Like the Meal Prep King I talked about last week, I spent part of Sunday planning out my menu for the next week, and doing the heavy cooking.  This week’s dinners are now planned and ready for portioning.  This way, I can pick the foods I want to eat ahead of time, have them ready to go, and have figured out how much of each I can eat.  The portion size is meant to be just enough so that I will get hungry again just in time for the next meal.  Generally I want my meals to be about 400-600 calories each.  It took some experimentation and learning some hard lessons to figure that out.  The total for the day should be just under 1800.  For some reason today I only ate 1510 calories, which is unusual.  But I guarantee I will be hungry for breakfast.  
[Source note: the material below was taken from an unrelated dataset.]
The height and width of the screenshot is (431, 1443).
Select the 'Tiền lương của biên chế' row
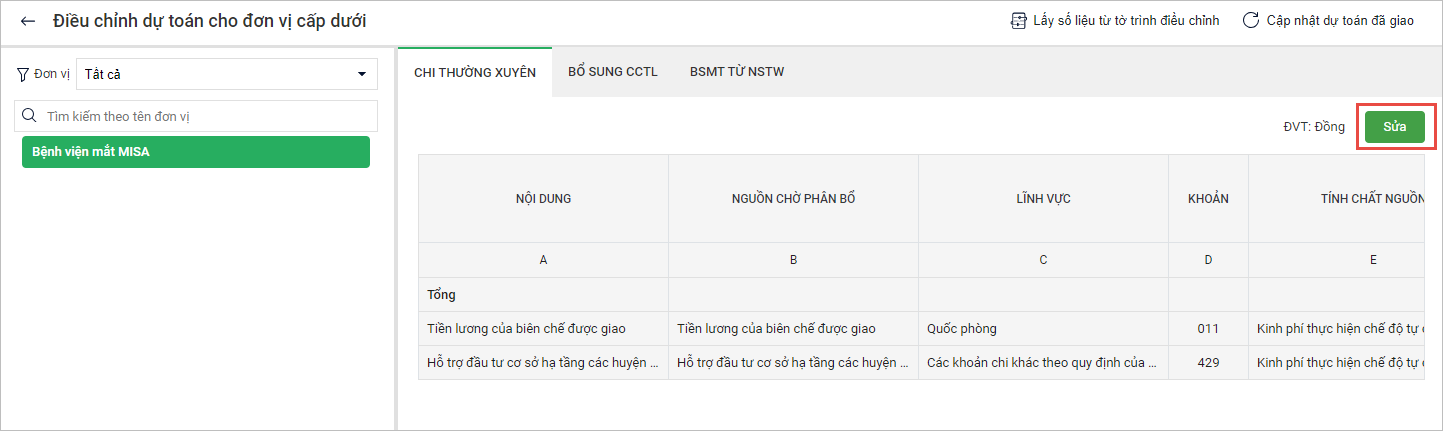541,328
My preferred sequence is: figure out what I want, make sure I have it in the house, prepare the food, then prepare myself.  Preparing myself means that my stomach is empty and I am properly hungry just in time to eat.  If I get too hungry, well, look out.  That’s when one is going to overeat!  Being too hungry for too long presses a button in part of my hindbrain that says PANIC and that’s it,  I lose control.  Figuring that out took some time.  But it’s a great incentive to not overeat, since you will be only ruining the next meal.  It’s indescribably rewarding to get hungry and then satisfy the hunger with something you really are looking forward to eating. Once you are used to it, it’s hard to go back to your old ways.  They just seem so shallow!  
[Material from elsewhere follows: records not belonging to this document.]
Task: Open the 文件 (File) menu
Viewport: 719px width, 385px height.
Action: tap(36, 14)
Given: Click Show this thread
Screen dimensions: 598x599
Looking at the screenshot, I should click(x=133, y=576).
Anyway, how am I prepared for this week?  For breakfasts and lunches, I have a variety of my favorites ready to cook, especially bacon, lettuce, and tomatoes for BLTs.  Some of my favorites are already cooked and portioned, while others are in the house and ready to be cooked on demand.  I cook 95% of my food myself.  I don’t like instant meals, they don’t satisfy me.  If I am going to do all this anticipating and put in all the effort of getting hungry and prepared for a meal, it’s not going to be for some indifferent diet food.  It had better be rewarding.   Take the picture above.  It’s my own invention but is reminiscent of Middle Eastern meat and hummus pita sandwiches.  I look forward to it.

Anyway, I made lentil soup using the Silver Palate cookbook recipe, and had it for dinner tonight.  I can have it during the week, too.  I also made sausage chili.  Another night I will have spaghetti and meatballs, and another night I will have dinner at Costco, and then make pizza another night.  It’s all food I will look forward to, and I have developed techniques for counting out all the calories.  Most people who lose large amount of weight successfully (I am planning to lose at least 120 pounds) count their calories.  

Recognize that this is a life long task.  Make it rewarding.  I only eat the foods I like, just at the moment when they will be the most satisfying.  I never overeat or even have a second helping, because it just isn’t satisfying.  (Try it sometime!  Get hungry, then have a single serving of your favorite food.  You will notice that as great as the food is, a second helping just isn’t fulfilling.) 

Is your current life rewarding and satisfying? ? What would that take?